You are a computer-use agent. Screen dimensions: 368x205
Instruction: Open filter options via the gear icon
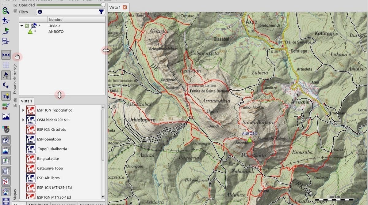(40, 11)
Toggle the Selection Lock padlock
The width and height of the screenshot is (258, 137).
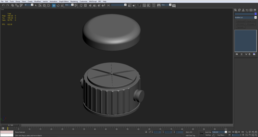pos(146,132)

-.-.-

## Work task
A faithful, word-for-word copy of the records above, pictures left out, is the answer.

## Solved problem
You are a computer-use agent. Screen dimensions: 368x205
Instruction: Open filter options via the gear icon
(40, 11)
Toggle the Selection Lock padlock
The width and height of the screenshot is (258, 137).
pos(146,132)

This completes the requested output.